» WORK TO COMPLETE
1. In the duplicacy post below, shorten the paragraph that begins "It is not recommended to run duplicacy prune -exhaustive" and keep its main facts.
2. Retype the part of the duplicacy post below word for word, starting with "2021-08-06 22:30:47.920 DEBUG" and going on through "cache, no difference)".
3. According to the duplicacy post below, how long did the duplicacy prune -exhaustive -a run go on?

-- BEGIN PAGE --

-exhaustive implies -exclusive? Corrupted snapshots, can't delete with "No snapshot to delete"

I have hourly backup scheduled.

I’ve started duplicacy prune -exhaustive -a on the same storage, which ran for 15 hours nonstop and got rid of over 20 thousand chunks.

After that I ran check. Turned out, all 15 recent backups had missing chunks.

Does the -exhaustive flag imply exclusivity as well?

Edit. There seem to be a lot more revisions affected… check is still running and complaining as it goes.

Edit2. Something is horribly wrong here.

I’m trying to delete snapshots that fall check:

-log -d prune -storage Rabbit -r 64 -r 74 -r 82 -r 91 -r 480-598 -r 720-723 -r 735-740,

duplicacy enumerates snapshots, those do exist in the target storage:

2021-08-06 22:24:41.750 TRACE SNAPSHOT_LIST_IDS Listing all snapshot ids
2021-08-06 22:24:42.119 TRACE SNAPSHOT_LIST_REVISIONS Listing revisions for snapshot obsidian-users
2021-08-06 22:24:44.088 DEBUG DOWNLOAD_FILE Downloaded file snapshots/obsidian-users/1
2021-08-06 22:24:45.251 DEBUG DOWNLOAD_FILE Downloaded file snapshots/obsidian-users/3
2021-08-06 22:24:46.446 DEBUG DOWNLOAD_FILE Downloaded file snapshots/obsidian-users/64
2021-08-06 22:24:47.774 DEBUG DOWNLOAD_FILE Downloaded file snapshots/obsidian-users/68
2021-08-06 22:24:49.208 DEBUG DOWNLOAD_FILE Downloaded file snapshots/obsidian-users/74
2021-08-06 22:24:50.380 DEBUG DOWNLOAD_FILE Downloaded file snapshots/obsidian-users/82
2021-08-06 22:24:51.562 DEBUG DOWNLOAD_FILE Downloaded file snapshots/obsidian-users/91
...
2021-08-06 22:30:47.920 DEBUG DOWNLOAD_FILE Downloaded file snapshots/obsidian-users/745
2021-08-06 22:30:47.921 INFO SNAPSHOT_NONE No snapshot to delete

And that’s it. It does nothing.
What happened here? (I did delete the local cache, no difference)

It is not recommended to run duplicacy prune -exhaustive while there are backups in progress, because new chunks uploaded by these backups may be marked as unreferenced and thus turned into fossils. A check after that will report missing chunks because it doesn’t looking into fossils by default.

-- END PAGE --
-- BEGIN STORED DATA --

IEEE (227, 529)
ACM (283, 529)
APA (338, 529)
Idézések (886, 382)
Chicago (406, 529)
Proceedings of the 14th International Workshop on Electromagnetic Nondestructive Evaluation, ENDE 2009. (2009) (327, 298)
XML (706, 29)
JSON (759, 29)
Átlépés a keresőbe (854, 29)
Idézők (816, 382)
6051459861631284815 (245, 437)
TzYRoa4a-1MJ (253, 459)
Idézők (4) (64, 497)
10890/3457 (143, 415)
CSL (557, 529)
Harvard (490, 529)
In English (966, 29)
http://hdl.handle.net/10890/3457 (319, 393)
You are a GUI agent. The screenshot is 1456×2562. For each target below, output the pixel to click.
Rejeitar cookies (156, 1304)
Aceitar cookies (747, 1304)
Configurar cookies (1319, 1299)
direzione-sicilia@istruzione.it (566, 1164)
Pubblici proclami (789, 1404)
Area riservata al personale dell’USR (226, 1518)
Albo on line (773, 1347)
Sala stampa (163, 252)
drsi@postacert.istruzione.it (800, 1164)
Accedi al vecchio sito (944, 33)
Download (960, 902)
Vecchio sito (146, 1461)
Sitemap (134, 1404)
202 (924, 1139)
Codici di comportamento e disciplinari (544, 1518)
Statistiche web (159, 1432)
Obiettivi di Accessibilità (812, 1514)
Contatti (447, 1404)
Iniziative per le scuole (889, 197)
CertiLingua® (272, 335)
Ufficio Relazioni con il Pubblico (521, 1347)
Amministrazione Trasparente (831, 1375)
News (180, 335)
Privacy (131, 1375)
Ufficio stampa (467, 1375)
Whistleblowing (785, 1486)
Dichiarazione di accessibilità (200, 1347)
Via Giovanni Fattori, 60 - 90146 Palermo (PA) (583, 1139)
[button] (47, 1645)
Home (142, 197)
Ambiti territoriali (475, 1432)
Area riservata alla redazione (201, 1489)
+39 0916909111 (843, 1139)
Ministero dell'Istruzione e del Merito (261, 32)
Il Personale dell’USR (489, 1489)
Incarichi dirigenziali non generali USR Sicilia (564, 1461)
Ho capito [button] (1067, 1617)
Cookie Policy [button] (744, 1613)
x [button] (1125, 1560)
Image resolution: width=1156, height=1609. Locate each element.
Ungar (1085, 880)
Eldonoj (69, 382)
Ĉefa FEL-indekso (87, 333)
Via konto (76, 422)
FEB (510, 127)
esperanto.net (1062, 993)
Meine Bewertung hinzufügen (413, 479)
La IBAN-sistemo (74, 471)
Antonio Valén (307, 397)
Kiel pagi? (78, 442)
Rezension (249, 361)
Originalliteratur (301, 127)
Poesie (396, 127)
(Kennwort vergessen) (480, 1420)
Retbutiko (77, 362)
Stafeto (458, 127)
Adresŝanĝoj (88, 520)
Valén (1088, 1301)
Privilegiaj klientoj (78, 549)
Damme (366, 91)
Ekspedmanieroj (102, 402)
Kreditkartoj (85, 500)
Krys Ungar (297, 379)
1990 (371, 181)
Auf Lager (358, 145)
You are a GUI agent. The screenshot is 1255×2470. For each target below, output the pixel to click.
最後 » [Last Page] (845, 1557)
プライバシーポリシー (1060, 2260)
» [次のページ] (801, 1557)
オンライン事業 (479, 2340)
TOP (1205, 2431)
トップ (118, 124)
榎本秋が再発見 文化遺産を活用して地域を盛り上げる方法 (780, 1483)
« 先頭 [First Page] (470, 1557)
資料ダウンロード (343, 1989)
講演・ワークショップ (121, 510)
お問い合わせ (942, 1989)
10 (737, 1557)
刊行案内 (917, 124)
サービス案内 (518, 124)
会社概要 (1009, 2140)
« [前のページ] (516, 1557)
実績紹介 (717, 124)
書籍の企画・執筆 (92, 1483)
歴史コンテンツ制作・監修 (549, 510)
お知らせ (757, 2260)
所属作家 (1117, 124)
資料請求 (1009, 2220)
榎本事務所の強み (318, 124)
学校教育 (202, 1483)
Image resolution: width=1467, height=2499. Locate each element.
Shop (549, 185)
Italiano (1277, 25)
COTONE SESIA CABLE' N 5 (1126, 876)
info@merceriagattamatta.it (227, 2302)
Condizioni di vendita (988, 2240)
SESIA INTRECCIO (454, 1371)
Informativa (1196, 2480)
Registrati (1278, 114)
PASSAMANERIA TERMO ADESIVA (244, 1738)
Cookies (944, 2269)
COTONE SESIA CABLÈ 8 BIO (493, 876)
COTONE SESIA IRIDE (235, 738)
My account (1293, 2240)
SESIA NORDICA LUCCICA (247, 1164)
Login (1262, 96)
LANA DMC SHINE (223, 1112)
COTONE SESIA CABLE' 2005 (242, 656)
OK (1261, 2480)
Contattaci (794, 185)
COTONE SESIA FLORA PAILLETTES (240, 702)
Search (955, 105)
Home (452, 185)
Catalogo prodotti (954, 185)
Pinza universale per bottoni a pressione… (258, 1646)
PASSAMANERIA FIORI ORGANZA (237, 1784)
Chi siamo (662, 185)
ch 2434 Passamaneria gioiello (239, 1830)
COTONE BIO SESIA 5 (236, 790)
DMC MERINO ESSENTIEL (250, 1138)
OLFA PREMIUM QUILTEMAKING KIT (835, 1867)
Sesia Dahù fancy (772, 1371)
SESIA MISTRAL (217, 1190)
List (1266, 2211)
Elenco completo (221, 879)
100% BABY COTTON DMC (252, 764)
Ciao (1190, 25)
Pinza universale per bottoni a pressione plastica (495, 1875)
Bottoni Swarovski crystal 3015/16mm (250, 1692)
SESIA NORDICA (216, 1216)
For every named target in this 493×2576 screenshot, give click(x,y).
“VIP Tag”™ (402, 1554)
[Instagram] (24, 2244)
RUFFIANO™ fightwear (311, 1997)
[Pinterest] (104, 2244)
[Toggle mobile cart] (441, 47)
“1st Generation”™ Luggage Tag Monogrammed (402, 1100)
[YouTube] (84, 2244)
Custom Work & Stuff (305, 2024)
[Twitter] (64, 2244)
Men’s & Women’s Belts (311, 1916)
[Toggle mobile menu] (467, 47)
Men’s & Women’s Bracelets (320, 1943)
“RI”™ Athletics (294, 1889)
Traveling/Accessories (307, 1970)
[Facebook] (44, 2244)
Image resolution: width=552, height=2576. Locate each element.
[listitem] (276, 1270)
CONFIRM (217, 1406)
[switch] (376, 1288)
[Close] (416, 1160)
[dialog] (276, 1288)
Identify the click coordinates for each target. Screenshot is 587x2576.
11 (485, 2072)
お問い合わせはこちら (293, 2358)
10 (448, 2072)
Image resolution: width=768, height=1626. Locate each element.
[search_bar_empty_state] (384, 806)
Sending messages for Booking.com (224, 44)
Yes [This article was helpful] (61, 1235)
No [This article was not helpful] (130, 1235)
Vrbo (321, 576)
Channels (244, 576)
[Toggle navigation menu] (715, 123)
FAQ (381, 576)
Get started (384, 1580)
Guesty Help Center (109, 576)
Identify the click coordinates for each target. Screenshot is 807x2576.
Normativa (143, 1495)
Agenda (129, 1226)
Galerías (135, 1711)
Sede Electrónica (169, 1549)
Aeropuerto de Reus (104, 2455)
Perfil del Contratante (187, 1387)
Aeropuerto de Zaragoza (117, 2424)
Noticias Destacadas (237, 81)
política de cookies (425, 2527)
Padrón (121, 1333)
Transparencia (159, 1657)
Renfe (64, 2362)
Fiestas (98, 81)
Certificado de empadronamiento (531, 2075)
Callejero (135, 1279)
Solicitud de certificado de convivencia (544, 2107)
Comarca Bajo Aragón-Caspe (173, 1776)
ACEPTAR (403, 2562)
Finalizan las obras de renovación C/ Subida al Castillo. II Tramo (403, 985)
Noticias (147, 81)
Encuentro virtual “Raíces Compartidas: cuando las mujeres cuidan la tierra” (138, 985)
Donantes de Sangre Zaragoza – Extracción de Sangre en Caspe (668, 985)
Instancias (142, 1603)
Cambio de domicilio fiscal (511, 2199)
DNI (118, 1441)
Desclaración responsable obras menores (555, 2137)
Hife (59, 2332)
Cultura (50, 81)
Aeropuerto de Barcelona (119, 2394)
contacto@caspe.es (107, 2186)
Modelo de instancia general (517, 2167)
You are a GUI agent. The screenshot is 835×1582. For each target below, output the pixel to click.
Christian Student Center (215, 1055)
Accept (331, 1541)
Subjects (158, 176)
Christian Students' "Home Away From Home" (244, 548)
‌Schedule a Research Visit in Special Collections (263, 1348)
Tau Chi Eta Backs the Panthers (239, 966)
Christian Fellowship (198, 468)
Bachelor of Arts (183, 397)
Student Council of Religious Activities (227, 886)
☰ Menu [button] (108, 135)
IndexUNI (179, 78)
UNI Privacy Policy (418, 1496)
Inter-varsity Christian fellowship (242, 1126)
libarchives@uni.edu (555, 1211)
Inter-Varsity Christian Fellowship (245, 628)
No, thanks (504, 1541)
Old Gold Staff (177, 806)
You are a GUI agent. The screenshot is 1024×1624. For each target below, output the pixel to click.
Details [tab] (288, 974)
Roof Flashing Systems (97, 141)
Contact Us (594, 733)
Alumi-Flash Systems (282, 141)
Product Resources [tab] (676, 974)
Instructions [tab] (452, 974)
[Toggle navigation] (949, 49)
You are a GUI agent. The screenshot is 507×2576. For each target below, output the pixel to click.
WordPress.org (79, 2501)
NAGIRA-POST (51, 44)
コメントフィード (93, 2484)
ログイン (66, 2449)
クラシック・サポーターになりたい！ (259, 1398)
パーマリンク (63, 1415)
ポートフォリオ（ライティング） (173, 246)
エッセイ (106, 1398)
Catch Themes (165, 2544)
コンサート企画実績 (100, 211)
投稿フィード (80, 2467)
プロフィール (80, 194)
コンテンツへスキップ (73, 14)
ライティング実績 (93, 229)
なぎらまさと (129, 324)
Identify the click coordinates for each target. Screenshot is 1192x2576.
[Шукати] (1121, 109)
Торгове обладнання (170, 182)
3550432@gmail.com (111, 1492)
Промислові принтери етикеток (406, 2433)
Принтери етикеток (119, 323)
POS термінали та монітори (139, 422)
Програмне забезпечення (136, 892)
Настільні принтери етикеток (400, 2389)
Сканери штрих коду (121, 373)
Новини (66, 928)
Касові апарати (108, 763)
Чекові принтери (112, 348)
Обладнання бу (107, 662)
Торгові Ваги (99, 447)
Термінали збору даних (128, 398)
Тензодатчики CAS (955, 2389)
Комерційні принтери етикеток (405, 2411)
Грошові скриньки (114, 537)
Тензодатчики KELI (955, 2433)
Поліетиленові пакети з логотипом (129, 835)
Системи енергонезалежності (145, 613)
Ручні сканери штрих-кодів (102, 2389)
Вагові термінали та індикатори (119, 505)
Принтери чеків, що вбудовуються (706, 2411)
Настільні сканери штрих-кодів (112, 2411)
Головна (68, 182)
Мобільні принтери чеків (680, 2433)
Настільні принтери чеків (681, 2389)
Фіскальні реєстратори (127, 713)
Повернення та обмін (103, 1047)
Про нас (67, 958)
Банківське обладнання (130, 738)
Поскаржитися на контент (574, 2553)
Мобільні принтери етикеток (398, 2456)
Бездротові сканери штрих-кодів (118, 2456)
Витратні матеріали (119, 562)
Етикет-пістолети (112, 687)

-- END STORED DATA --

» EXERCISE RESPONSES
1. Running duplicacy prune -exhaustive during active backups is not recommended. The prune may mark the new chunks from those backups as unreferenced and turn them into fossils. A later check then reports missing chunks, because by default it does not look into fossils.

2.
2021-08-06 22:30:47.920 DEBUG DOWNLOAD_FILE Downloaded file snapshots/obsidian-users/745
2021-08-06 22:30:47.921 INFO SNAPSHOT_NONE No snapshot to delete

And that’s it. It does nothing.
What happened here? (I did delete the local cache, no difference)

3. It ran for 15 hours nonstop.